◆ Yazılı görev
Aşağıdaki kayıtlarda "This" kelimesinin geçtiği tüm satırları listeleyin.

============================================================

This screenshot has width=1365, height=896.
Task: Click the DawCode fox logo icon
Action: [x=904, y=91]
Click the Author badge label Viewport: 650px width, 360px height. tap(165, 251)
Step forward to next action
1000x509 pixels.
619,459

============================================================

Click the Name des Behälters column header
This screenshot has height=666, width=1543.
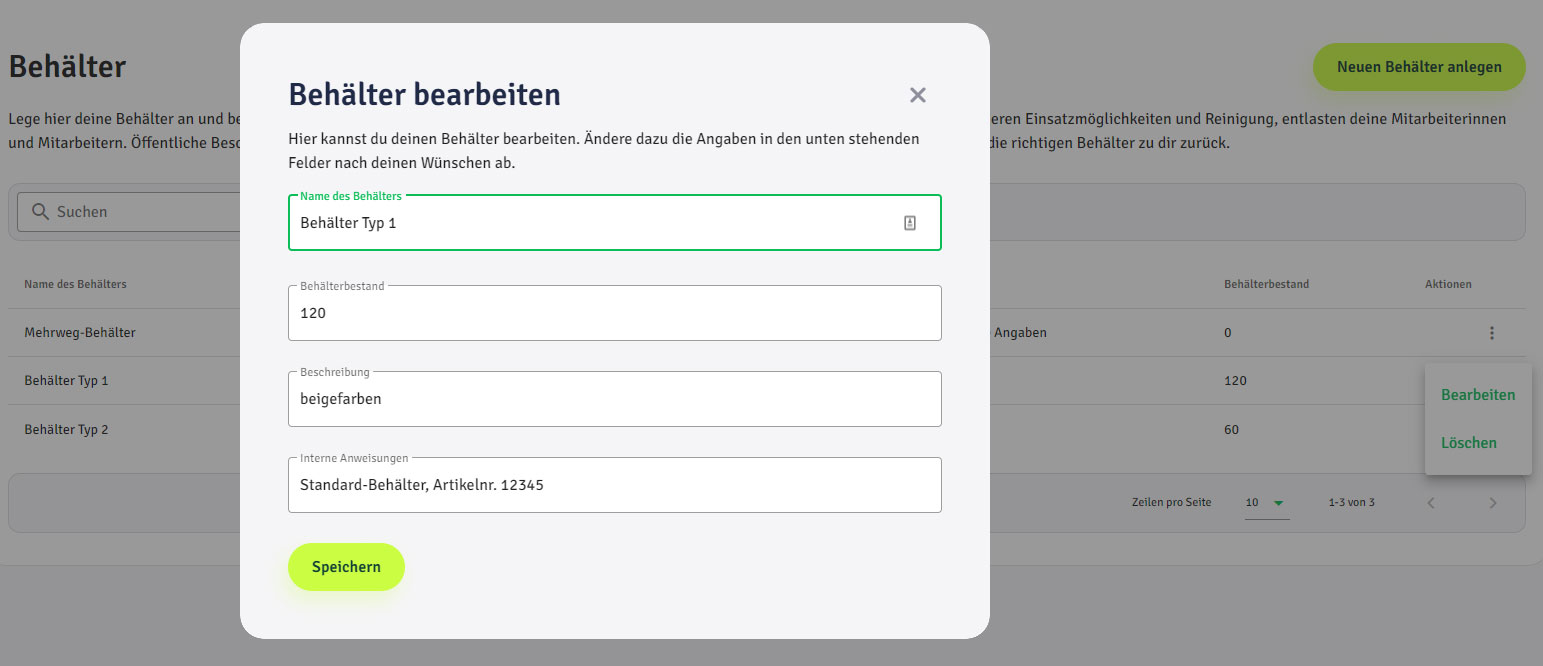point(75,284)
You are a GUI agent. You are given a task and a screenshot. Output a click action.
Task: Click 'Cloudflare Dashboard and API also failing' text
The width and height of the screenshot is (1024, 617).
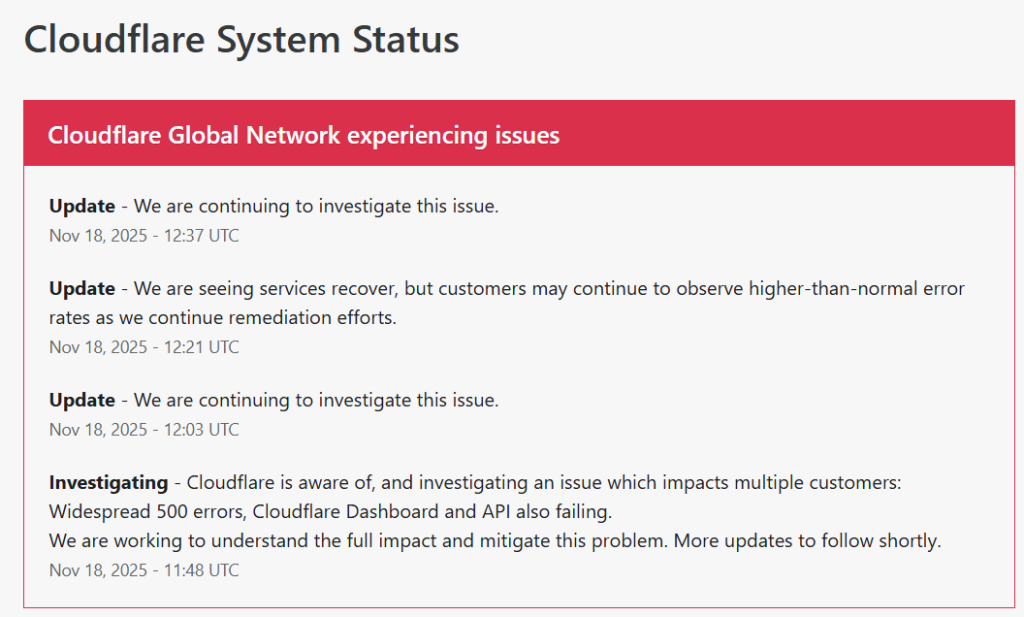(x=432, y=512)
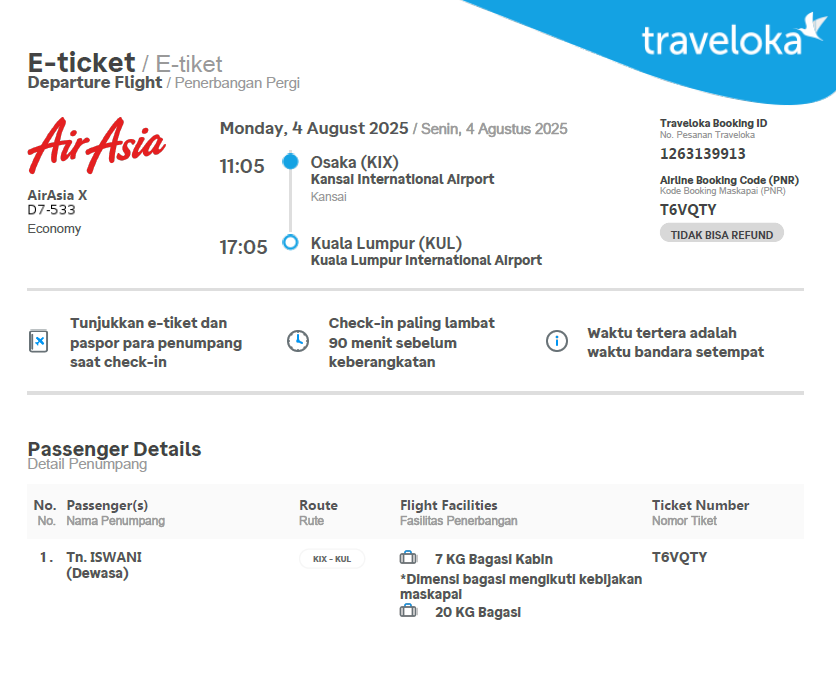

============================================================

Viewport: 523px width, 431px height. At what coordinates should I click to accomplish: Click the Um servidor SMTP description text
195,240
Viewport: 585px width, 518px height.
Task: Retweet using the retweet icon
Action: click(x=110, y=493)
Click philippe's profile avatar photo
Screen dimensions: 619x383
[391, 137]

============================================================

◆ Tamamlanmış alıştırma
This screenshot has width=1365, height=896.
This screenshot has height=666, width=1543.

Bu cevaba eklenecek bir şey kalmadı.